Paradigm shift
Technology changes the way everyone does business, and if a business owner is not trying to stay ahead of the technology curve, she will be buried by it. In the latter part of the last century, the telegraph industry experienced a “paradigm shift”—a discontinuity in the business-as-usual environment. The facsimile machine changed the telegraph industry, which had stood strong for more than 150 years. The Internet and e-mail helped pound the final nail in the coffin, and Western Union has since closed its telegraph service around the world.
Many devices that seem commonplace were not used as recently as 1980. Some examples are laser printers, automatic tellers, and cell phones. There were no DVDs, CDs, and almost no videocassette recorders, no video rental stores, and no one owned a personal computer. Commercial Internet would come years later so e-commerce was nonexistent.
The old paradigm involved a system of mass production and mass marketing. Today it is being replaced by a one-to-one economic system, which is characterized by customized production; individualized accommodation of customer needs and wants, and one-on-one personalized marketing. This shift is changing the rules of business, and unless business owners on Saipan understand the change, they will be left in the old paradigm world, wondering what happened to their business.
Competition is more for a share of the customer versus a share of the market. Businesses must compete for the loyalty of each customer one at a time if they want to remain in business for a long time. Jim Sterne, author of Customer Service on the Internet, states: “The customer and the business together are now redefining what it means to participate in a commercial relationship. It is becoming a collaborative, interactive world. The new dynamic of competition is based on doing battle for one customer at a time.”
To cope with this shift, a business should realize that its most indispensable asset is the customer it serves, and the relationship it enjoys with each customer. Technology can assist to develop and maintain that relationship in several ways. Broader bandwidth will allow full Internet integration by allowing customers to talk to a service rep while still connected to the Internet. Instead of static web pages, a customer can view videos on new products.
Some experts predict human-centric computers that will allow customers to communicate and interact naturally with machines. Media systems now allow business owners to go beyond simple merging of names and addresses to include specific information based on past buying information and personal preferences.

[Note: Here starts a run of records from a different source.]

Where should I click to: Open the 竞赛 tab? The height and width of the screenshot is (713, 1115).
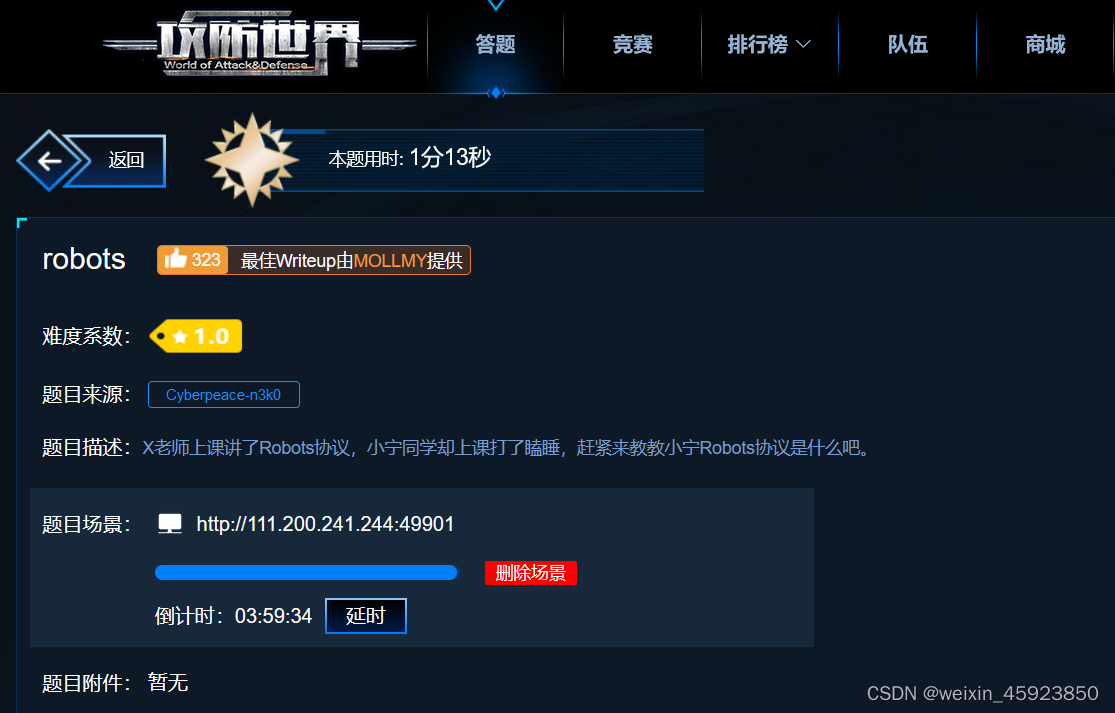(x=633, y=45)
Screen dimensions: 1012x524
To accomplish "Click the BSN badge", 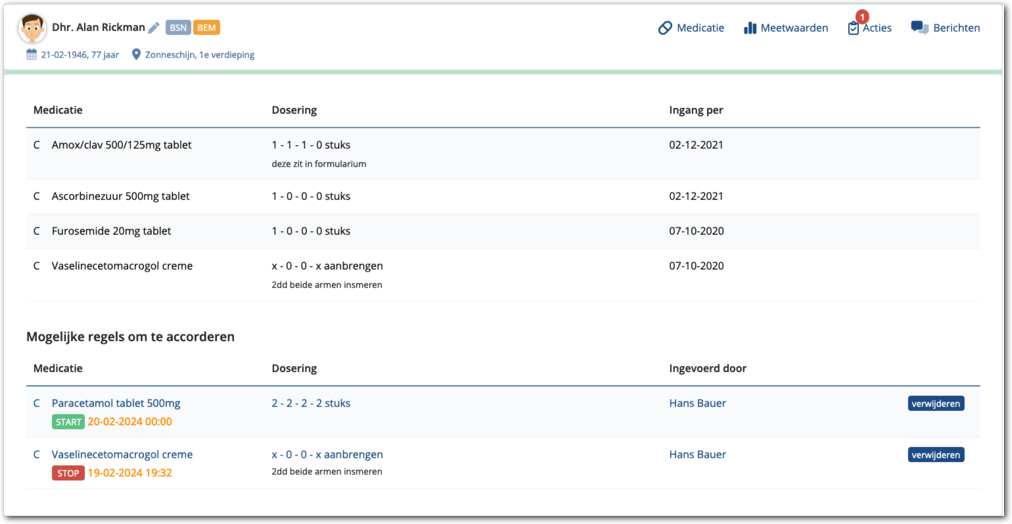I will [x=178, y=28].
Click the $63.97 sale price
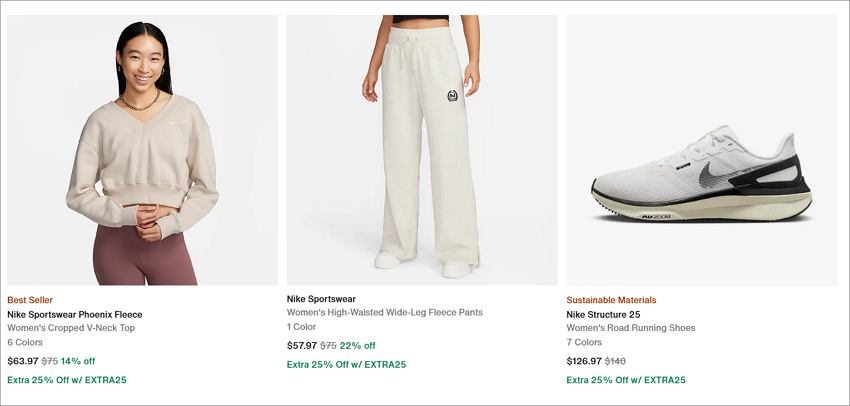Screen dimensions: 850x406 [x=23, y=361]
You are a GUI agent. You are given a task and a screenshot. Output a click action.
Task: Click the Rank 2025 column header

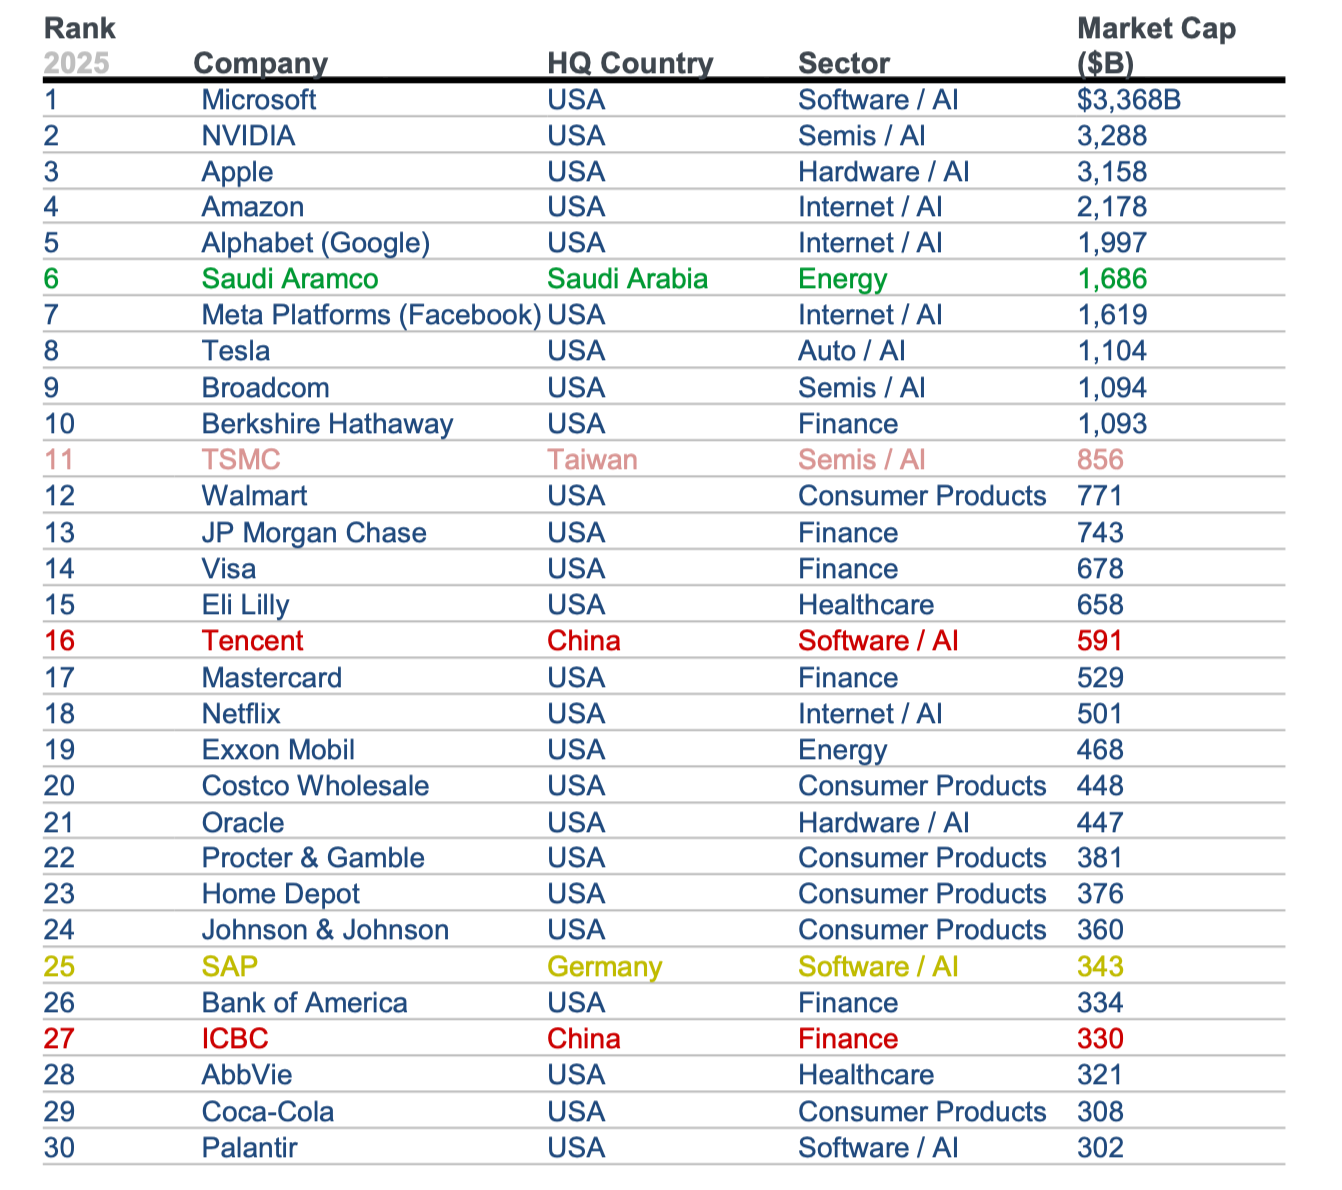coord(79,46)
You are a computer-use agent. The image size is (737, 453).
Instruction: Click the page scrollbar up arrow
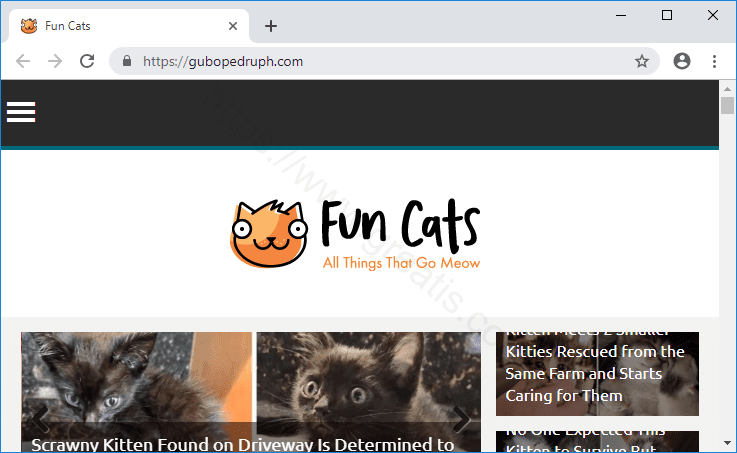[x=727, y=88]
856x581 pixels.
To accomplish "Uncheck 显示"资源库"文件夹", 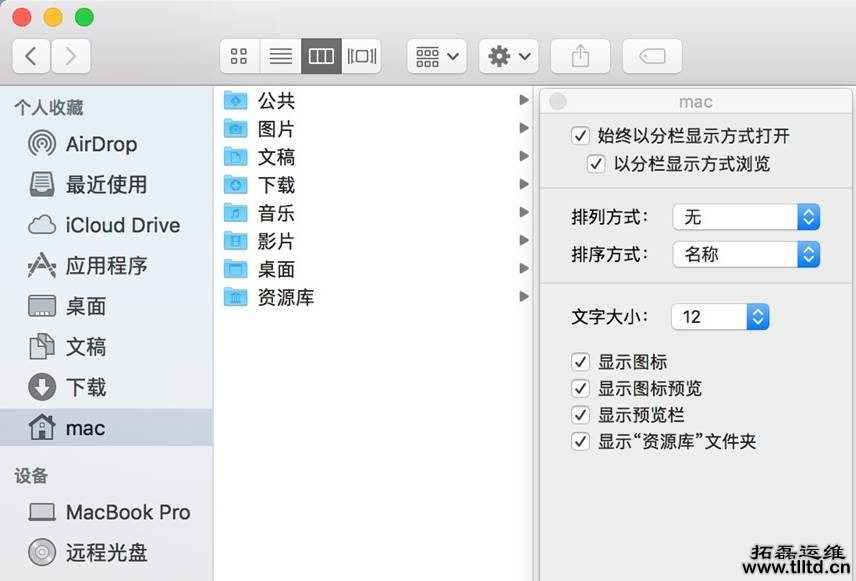I will [x=580, y=441].
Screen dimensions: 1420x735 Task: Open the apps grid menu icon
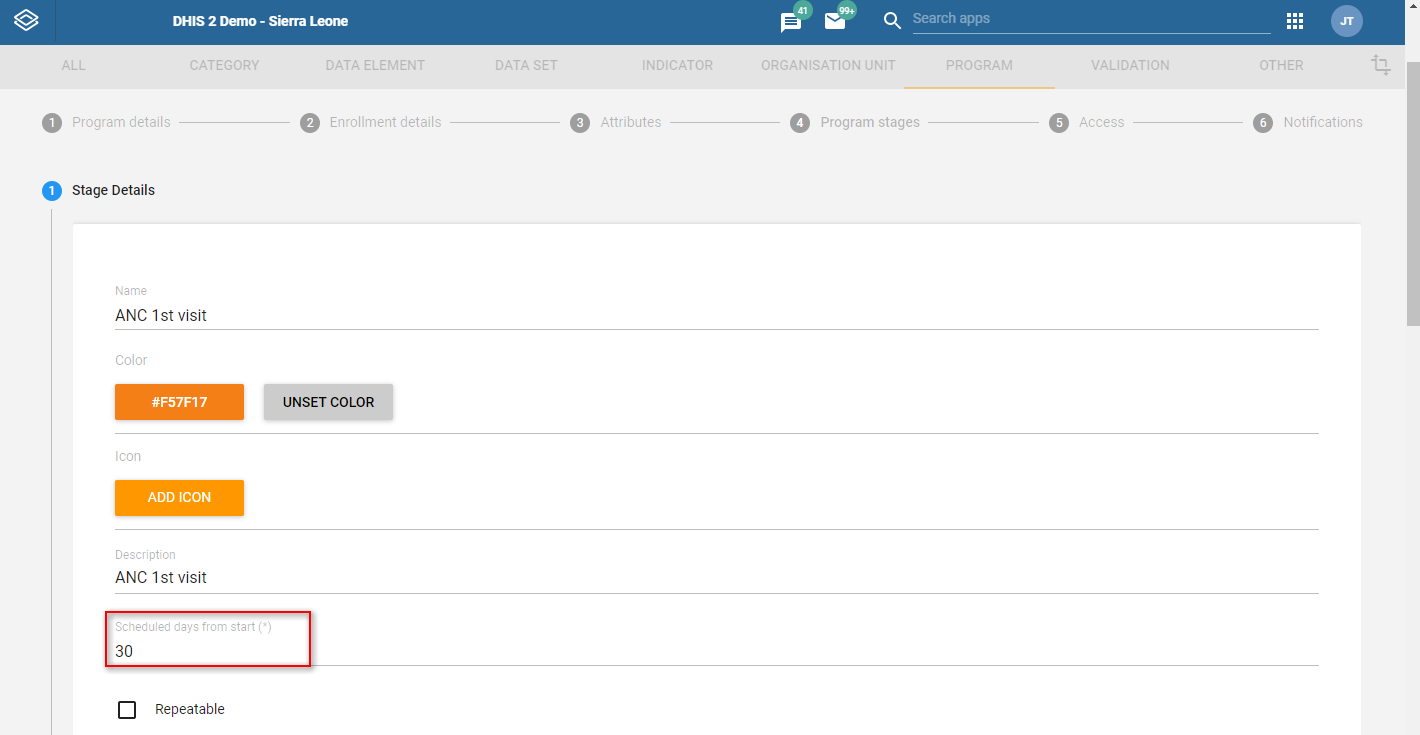click(1295, 21)
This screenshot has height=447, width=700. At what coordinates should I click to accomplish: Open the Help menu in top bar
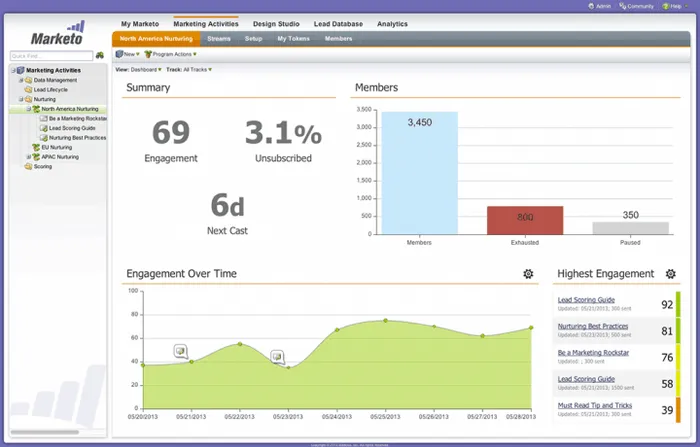[676, 6]
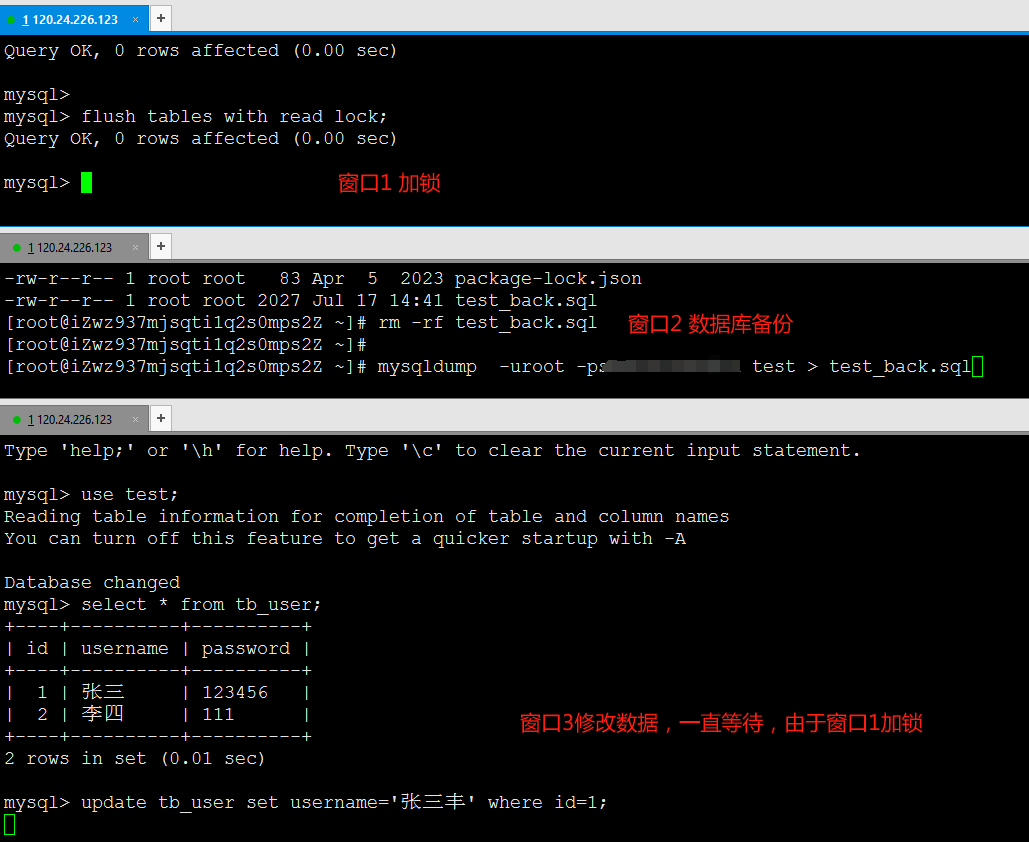Click the green cursor after the top mysql prompt
Image resolution: width=1029 pixels, height=842 pixels.
click(x=87, y=183)
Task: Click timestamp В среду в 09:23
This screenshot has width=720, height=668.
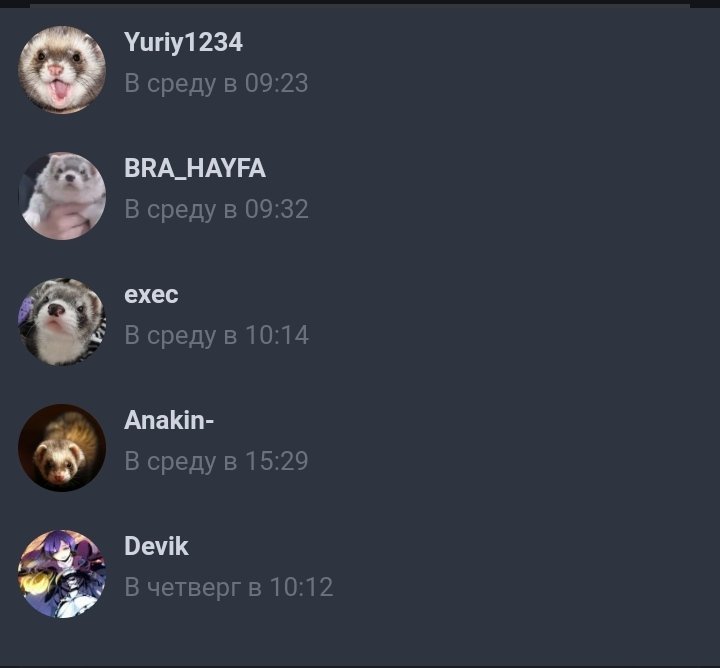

All of these technological advances allow you as a business owner to do one thing very well—serve the needs of the customer better. The current buzz phrase for this process is called customer relationship management (CRM). According to the Harvard Business Review: “CRM aligns business processes with customer strategies to build customer loyalty and increase profits over time.”
What’s interesting about that definition is that the word “software” and “technology” are completely missing. However, with the assistance of CRM technology you can more easily move toward one-to-one marketing that builds stronger relationships and better satisfies the needs of the customer.
Customers have come to expect good quality at reasonable prices; however, they don’t always expect great service. We can tell you that this type of service on Saipan is more difficult to spot than the brown tree snake. People have come to expect marginal service because that is what they usually get.
The technology paradigm shift will allow you to improve your operations, while the relationship paradigm shift is needed to improve your staff’s attitude toward the customer. Just understanding the long-term value of a customer can help people make a mental shift. Mark Grainer of the Technical Assistance Research Programs Institute estimates that a loyal supermarket customer is worth $3,800 per year. Over a buying lifetime, each customer is worth more than $150,000 in gross sales.
Looking at each customer in such a long-term fashion makes one think twice about doing something that would offend a customer and keep them from making a $5 purchase, because that $5 can translate into thousands of lost dollars in sales. And that does not even include all the people that the disgruntled person told and who never visited your business.
Whether you use the latest technology or just keep mental notes of the customer’s buying preferences, you must make the paradigm shift that will allow you to better serve the customer and eventually improve long-term sales.